» **Requirement**:
Nothing but the lines from the one containing "A Special Webinar (1474, 398)" through the last line of the records below should be written out, each exactly as it stands.

» **Data extracted from a collection**:

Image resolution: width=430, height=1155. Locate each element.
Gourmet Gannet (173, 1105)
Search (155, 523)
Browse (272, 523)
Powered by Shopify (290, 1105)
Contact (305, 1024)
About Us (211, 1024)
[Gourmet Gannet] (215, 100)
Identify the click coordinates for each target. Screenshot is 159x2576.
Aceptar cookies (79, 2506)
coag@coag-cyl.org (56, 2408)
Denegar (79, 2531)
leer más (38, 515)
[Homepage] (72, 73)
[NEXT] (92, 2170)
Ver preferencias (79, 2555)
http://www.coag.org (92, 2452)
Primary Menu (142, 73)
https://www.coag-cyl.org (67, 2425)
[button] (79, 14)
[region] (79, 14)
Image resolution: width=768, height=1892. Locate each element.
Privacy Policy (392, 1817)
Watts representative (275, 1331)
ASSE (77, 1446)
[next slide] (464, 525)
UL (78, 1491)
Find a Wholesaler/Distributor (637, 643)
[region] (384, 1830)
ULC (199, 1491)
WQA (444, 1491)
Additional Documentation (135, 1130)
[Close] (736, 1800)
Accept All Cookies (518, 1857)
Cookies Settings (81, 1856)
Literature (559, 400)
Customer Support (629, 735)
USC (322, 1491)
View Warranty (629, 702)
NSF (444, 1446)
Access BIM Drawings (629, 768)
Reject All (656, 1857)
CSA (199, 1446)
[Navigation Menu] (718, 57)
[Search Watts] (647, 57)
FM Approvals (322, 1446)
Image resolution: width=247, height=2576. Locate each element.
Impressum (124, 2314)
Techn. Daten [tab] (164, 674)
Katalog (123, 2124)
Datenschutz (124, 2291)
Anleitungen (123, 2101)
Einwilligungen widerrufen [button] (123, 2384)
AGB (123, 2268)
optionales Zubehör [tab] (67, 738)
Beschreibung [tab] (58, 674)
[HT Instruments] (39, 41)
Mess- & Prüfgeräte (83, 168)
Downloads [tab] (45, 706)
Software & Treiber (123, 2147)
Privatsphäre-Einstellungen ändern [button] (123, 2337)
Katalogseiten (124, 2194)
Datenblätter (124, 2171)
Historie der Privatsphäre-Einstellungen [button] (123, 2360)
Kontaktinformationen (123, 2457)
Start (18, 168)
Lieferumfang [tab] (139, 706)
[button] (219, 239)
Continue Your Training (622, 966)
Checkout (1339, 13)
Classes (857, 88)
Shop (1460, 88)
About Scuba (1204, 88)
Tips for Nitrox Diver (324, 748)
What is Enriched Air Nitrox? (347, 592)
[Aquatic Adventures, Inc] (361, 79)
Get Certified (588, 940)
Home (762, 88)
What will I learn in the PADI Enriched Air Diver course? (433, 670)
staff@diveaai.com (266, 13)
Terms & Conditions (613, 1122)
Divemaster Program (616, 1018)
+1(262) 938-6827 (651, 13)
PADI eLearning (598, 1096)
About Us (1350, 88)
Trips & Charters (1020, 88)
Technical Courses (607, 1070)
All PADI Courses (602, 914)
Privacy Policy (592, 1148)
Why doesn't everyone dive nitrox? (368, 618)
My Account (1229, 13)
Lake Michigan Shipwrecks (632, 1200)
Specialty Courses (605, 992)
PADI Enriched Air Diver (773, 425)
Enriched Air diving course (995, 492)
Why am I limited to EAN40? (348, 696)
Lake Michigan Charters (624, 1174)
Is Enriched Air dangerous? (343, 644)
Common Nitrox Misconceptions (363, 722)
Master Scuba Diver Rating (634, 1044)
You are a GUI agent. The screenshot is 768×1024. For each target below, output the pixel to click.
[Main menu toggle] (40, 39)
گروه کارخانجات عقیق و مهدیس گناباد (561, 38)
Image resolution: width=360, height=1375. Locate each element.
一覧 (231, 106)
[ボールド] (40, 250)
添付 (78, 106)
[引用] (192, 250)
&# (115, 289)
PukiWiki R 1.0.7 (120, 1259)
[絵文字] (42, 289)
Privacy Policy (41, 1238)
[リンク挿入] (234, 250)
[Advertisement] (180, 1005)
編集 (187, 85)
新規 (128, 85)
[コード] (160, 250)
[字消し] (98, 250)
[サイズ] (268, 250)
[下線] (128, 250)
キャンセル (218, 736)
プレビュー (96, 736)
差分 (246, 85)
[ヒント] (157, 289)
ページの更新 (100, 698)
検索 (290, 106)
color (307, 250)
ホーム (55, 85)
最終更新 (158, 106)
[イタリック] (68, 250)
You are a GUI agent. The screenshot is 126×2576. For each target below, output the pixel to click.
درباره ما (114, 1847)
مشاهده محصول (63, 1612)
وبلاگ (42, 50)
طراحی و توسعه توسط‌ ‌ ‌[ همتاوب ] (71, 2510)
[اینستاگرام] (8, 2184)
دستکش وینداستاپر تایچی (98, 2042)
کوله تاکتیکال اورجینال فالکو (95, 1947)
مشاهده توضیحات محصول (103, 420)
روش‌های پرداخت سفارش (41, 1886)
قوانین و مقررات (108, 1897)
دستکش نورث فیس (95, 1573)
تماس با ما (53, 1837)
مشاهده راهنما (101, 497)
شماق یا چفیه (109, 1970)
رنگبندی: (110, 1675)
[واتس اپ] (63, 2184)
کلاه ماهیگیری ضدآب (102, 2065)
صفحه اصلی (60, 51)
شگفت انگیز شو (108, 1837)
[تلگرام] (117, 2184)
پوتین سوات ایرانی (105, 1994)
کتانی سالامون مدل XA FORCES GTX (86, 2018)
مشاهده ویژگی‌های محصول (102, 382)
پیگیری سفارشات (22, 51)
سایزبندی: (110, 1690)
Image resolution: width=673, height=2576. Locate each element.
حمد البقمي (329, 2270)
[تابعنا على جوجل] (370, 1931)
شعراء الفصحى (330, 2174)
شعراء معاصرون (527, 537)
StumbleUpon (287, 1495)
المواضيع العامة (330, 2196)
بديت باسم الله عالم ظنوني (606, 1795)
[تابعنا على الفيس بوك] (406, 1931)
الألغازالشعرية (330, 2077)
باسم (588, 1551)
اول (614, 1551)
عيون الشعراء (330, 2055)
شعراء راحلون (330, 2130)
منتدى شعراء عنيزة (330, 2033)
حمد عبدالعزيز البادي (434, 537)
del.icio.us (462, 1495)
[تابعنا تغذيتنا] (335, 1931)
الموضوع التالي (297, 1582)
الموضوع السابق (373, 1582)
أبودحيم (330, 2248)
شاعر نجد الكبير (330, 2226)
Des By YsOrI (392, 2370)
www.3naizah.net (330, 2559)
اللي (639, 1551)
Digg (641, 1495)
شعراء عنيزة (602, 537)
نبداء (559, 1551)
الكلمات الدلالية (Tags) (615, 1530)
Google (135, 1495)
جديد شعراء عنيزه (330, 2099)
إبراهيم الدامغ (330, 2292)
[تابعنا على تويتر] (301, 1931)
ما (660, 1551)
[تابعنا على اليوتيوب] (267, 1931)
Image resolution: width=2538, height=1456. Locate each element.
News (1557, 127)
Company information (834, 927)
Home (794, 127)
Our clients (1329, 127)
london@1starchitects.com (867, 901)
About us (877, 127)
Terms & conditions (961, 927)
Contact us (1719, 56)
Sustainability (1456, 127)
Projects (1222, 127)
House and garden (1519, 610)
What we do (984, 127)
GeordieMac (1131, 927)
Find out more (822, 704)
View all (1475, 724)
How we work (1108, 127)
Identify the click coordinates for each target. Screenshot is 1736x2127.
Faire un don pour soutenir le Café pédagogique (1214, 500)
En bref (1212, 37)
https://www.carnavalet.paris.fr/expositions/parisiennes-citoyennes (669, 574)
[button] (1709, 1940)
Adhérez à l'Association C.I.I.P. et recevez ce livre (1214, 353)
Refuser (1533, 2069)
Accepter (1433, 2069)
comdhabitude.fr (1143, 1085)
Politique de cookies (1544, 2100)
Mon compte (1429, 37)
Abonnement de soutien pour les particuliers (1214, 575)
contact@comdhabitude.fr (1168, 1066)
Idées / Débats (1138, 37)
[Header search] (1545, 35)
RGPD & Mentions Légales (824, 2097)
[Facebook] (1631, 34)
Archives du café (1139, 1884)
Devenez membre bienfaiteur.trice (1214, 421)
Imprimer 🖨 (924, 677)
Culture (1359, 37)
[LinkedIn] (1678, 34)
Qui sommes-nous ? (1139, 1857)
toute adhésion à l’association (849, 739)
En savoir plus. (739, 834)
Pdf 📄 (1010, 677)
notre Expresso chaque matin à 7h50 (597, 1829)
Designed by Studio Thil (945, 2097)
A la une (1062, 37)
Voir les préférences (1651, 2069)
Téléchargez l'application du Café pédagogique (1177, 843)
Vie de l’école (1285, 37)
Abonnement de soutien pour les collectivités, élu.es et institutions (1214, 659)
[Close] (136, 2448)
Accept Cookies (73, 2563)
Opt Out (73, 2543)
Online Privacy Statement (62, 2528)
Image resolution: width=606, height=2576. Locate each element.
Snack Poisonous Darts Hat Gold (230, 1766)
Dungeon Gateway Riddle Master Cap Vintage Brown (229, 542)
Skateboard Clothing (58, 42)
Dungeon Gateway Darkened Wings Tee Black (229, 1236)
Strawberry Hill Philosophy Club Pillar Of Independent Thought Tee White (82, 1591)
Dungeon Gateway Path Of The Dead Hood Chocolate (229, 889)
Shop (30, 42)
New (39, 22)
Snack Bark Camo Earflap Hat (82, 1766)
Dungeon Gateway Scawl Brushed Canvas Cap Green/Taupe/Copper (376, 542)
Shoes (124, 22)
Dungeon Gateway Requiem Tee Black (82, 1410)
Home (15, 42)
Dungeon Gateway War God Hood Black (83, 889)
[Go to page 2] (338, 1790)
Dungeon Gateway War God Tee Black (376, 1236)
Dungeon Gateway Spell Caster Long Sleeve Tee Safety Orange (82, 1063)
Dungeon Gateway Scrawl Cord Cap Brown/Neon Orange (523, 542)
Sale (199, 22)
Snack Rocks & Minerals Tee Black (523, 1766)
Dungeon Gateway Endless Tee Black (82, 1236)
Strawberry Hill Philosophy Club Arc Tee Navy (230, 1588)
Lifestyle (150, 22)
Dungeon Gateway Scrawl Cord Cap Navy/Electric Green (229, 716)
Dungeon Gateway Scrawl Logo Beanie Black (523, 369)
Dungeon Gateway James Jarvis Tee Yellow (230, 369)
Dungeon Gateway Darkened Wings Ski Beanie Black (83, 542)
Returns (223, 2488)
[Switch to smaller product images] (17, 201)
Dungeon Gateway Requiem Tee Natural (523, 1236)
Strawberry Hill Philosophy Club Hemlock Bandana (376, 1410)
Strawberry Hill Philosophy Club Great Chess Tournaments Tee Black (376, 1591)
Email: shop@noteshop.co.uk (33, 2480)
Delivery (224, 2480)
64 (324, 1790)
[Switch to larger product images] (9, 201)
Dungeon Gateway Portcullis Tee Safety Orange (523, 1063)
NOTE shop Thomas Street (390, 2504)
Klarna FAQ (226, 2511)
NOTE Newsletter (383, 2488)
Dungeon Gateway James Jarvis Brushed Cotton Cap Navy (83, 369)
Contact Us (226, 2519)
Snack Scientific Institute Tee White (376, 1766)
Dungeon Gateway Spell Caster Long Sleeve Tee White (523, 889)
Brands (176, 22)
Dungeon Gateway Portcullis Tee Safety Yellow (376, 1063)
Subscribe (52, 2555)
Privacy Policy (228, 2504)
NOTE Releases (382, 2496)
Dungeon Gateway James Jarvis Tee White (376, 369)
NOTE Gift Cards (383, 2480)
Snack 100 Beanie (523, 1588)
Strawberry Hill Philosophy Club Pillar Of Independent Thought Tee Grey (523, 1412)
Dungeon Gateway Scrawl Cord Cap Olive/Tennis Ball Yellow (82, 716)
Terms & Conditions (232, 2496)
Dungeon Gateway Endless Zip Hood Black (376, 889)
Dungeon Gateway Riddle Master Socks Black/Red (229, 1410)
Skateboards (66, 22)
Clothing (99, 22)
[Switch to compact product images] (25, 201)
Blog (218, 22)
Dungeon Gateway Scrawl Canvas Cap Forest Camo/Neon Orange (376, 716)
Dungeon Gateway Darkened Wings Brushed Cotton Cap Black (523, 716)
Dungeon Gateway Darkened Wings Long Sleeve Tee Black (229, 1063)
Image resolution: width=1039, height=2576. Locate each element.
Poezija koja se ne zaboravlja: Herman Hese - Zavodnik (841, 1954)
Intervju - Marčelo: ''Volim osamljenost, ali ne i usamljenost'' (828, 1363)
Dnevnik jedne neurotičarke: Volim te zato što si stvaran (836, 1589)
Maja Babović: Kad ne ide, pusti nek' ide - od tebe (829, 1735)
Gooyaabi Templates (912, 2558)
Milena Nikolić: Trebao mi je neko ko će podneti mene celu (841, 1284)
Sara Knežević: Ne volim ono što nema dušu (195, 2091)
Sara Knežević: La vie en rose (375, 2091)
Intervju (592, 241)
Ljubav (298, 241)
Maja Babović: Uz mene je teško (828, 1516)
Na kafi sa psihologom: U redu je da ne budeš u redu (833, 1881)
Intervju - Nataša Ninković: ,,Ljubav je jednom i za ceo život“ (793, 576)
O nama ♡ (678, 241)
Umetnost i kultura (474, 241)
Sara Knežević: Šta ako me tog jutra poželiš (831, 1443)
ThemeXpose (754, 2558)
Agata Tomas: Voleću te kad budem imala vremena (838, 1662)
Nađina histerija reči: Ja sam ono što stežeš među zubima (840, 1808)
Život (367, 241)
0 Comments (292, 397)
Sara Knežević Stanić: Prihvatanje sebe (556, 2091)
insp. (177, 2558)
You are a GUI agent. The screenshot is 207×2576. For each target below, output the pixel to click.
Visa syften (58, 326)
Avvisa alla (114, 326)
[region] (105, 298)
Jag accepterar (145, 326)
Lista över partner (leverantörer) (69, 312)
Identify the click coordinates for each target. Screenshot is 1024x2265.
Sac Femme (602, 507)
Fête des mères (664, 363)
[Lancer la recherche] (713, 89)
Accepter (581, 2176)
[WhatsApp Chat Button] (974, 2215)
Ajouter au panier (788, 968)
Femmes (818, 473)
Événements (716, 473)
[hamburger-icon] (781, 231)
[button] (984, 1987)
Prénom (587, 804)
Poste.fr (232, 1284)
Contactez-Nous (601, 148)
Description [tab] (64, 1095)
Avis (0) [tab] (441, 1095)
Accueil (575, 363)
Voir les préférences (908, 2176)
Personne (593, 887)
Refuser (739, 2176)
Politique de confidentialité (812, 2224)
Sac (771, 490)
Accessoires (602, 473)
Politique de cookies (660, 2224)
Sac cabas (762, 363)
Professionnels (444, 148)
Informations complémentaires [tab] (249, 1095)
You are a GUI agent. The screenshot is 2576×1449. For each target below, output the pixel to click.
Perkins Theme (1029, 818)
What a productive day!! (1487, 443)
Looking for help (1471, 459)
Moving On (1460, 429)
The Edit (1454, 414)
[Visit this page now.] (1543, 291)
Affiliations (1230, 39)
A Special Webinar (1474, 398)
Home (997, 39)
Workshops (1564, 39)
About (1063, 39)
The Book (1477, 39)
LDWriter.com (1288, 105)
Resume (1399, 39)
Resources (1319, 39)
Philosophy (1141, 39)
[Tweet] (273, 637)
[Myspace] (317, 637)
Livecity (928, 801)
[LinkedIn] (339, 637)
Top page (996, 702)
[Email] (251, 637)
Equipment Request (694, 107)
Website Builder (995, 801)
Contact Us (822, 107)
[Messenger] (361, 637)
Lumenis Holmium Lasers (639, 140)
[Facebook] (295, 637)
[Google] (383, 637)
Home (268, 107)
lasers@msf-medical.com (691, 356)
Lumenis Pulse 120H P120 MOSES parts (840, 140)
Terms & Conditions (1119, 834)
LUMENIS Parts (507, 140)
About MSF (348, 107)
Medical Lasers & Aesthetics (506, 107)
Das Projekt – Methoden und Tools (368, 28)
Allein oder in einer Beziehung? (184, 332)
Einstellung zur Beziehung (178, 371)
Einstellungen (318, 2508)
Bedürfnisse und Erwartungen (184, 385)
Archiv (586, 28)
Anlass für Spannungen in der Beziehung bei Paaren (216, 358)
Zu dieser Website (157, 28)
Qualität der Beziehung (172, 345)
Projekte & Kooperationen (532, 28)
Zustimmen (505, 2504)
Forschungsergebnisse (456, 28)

» **Task answer**:
A Special Webinar (1474, 398)
Home (997, 39)
Workshops (1564, 39)
About (1063, 39)
The Book (1477, 39)
LDWriter.com (1288, 105)
Resume (1399, 39)
Resources (1319, 39)
Philosophy (1141, 39)
[Tweet] (273, 637)
[Myspace] (317, 637)
Livecity (928, 801)
[LinkedIn] (339, 637)
Top page (996, 702)
[Email] (251, 637)
Equipment Request (694, 107)
Website Builder (995, 801)
Contact Us (822, 107)
[Messenger] (361, 637)
Lumenis Holmium Lasers (639, 140)
[Facebook] (295, 637)
[Google] (383, 637)
Home (268, 107)
lasers@msf-medical.com (691, 356)
Lumenis Pulse 120H P120 MOSES parts (840, 140)
Terms & Conditions (1119, 834)
LUMENIS Parts (507, 140)
About MSF (348, 107)
Medical Lasers & Aesthetics (506, 107)
Das Projekt – Methoden und Tools (368, 28)
Allein oder in einer Beziehung? (184, 332)
Einstellung zur Beziehung (178, 371)
Einstellungen (318, 2508)
Bedürfnisse und Erwartungen (184, 385)
Archiv (586, 28)
Anlass für Spannungen in der Beziehung bei Paaren (216, 358)
Zu dieser Website (157, 28)
Qualität der Beziehung (172, 345)
Projekte & Kooperationen (532, 28)
Zustimmen (505, 2504)
Forschungsergebnisse (456, 28)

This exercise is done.